→ Task description: Restate all of the entries exactly, each line as it stands.

→ Extracted data:
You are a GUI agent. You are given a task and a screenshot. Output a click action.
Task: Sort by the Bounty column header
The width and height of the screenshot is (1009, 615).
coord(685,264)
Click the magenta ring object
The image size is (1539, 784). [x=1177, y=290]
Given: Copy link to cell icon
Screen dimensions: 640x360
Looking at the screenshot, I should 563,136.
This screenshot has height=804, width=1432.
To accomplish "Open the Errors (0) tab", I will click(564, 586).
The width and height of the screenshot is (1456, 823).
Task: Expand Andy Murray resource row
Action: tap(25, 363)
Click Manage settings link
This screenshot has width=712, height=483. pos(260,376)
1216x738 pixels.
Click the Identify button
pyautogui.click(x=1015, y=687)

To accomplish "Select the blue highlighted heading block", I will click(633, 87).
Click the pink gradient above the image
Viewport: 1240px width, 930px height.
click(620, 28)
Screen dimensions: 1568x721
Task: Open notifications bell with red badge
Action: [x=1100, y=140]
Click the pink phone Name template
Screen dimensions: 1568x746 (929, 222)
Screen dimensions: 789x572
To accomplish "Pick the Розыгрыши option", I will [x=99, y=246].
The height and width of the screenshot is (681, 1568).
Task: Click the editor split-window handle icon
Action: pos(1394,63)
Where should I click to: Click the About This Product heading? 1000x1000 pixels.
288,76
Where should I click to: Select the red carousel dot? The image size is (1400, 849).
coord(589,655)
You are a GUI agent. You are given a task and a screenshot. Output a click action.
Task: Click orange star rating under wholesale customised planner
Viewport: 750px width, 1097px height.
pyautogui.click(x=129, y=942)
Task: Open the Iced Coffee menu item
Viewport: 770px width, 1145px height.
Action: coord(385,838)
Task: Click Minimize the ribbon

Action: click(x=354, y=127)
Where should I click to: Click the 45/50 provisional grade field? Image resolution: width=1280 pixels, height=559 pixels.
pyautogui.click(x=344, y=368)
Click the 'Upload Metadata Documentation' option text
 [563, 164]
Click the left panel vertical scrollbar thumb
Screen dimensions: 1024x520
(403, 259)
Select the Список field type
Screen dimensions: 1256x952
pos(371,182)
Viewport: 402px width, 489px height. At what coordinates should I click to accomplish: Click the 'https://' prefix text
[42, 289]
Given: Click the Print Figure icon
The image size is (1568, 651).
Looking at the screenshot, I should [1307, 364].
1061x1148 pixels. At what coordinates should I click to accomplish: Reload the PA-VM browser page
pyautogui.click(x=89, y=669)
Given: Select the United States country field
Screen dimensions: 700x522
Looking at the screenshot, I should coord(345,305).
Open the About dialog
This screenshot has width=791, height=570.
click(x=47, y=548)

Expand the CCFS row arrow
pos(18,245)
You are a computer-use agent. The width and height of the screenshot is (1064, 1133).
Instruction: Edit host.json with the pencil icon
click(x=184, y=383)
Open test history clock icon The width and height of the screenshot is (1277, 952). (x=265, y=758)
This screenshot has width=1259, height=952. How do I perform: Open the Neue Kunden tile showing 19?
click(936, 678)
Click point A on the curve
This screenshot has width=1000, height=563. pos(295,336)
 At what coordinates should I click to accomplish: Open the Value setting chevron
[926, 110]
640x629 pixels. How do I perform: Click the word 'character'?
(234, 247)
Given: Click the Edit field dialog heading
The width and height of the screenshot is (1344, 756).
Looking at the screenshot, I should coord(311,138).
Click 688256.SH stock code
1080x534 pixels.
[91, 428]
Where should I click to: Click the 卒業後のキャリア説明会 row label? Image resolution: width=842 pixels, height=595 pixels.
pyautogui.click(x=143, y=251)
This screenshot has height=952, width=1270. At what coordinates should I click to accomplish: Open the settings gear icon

→ Response to this task:
You are a GUI agent. You are given a task and a screenshot. Output a click action.
Task: Sort by the Bounty column header
The width and height of the screenshot is (1009, 615).
coord(685,264)
Click the magenta ring object
The image size is (1539, 784). [x=1177, y=290]
Given: Copy link to cell icon
Screen dimensions: 640x360
Looking at the screenshot, I should 563,136.
This screenshot has height=804, width=1432.
To accomplish "Open the Errors (0) tab", I will click(564, 586).
The width and height of the screenshot is (1456, 823).
Task: Expand Andy Murray resource row
Action: tap(25, 363)
Click Manage settings link
This screenshot has width=712, height=483. pos(260,376)
1216x738 pixels.
Click the Identify button
pyautogui.click(x=1015, y=687)

To accomplish "Select the blue highlighted heading block", I will click(633, 87).
Click the pink gradient above the image
Viewport: 1240px width, 930px height.
click(620, 28)
Screen dimensions: 1568x721
Task: Open notifications bell with red badge
Action: [x=1100, y=140]
Click the pink phone Name template
Screen dimensions: 1568x746 (929, 222)
Screen dimensions: 789x572
To accomplish "Pick the Розыгрыши option", I will [x=99, y=246].
The height and width of the screenshot is (681, 1568).
Task: Click the editor split-window handle icon
Action: pos(1394,63)
Where should I click to: Click the About This Product heading? 1000x1000 pixels.
288,76
Where should I click to: Select the red carousel dot? The image size is (1400, 849).
coord(589,655)
You are a GUI agent. You are given a task and a screenshot. Output a click action.
Task: Click orange star rating under wholesale customised planner
Viewport: 750px width, 1097px height.
pyautogui.click(x=129, y=942)
Task: Open the Iced Coffee menu item
Viewport: 770px width, 1145px height.
Action: coord(385,838)
Task: Click Minimize the ribbon

Action: click(x=354, y=127)
Where should I click to: Click the 45/50 provisional grade field? Image resolution: width=1280 pixels, height=559 pixels.
pyautogui.click(x=344, y=368)
Click the 'Upload Metadata Documentation' option text
 [563, 164]
Click the left panel vertical scrollbar thumb
Screen dimensions: 1024x520
(403, 259)
Select the Список field type
Screen dimensions: 1256x952
pos(371,182)
Viewport: 402px width, 489px height. At what coordinates should I click to accomplish: Click the 'https://' prefix text
[42, 289]
Given: Click the Print Figure icon
The image size is (1568, 651).
Looking at the screenshot, I should [1307, 364].
1061x1148 pixels. At what coordinates should I click to accomplish: Reload the PA-VM browser page
pyautogui.click(x=89, y=669)
Given: Select the United States country field
Screen dimensions: 700x522
Looking at the screenshot, I should coord(345,305).
Open the About dialog
This screenshot has width=791, height=570.
click(x=47, y=548)

Expand the CCFS row arrow
pos(18,245)
You are a computer-use agent. The width and height of the screenshot is (1064, 1133).
Instruction: Edit host.json with the pencil icon
click(x=184, y=383)
Open test history clock icon The width and height of the screenshot is (1277, 952). (x=265, y=758)
This screenshot has width=1259, height=952. How do I perform: Open the Neue Kunden tile showing 19?
click(936, 678)
Click point A on the curve
This screenshot has width=1000, height=563. pos(295,336)
 At what coordinates should I click to accomplish: Open the Value setting chevron
[926, 110]
640x629 pixels. How do I perform: Click the word 'character'?
(234, 247)
Given: Click the Edit field dialog heading
The width and height of the screenshot is (1344, 756).
Looking at the screenshot, I should coord(311,138).
Click 688256.SH stock code
1080x534 pixels.
[91, 428]
Where should I click to: Click the 卒業後のキャリア説明会 row label? Image resolution: width=842 pixels, height=595 pixels.
pyautogui.click(x=143, y=251)
This screenshot has height=952, width=1270. At what coordinates should I click to accomplish: Open the settings gear icon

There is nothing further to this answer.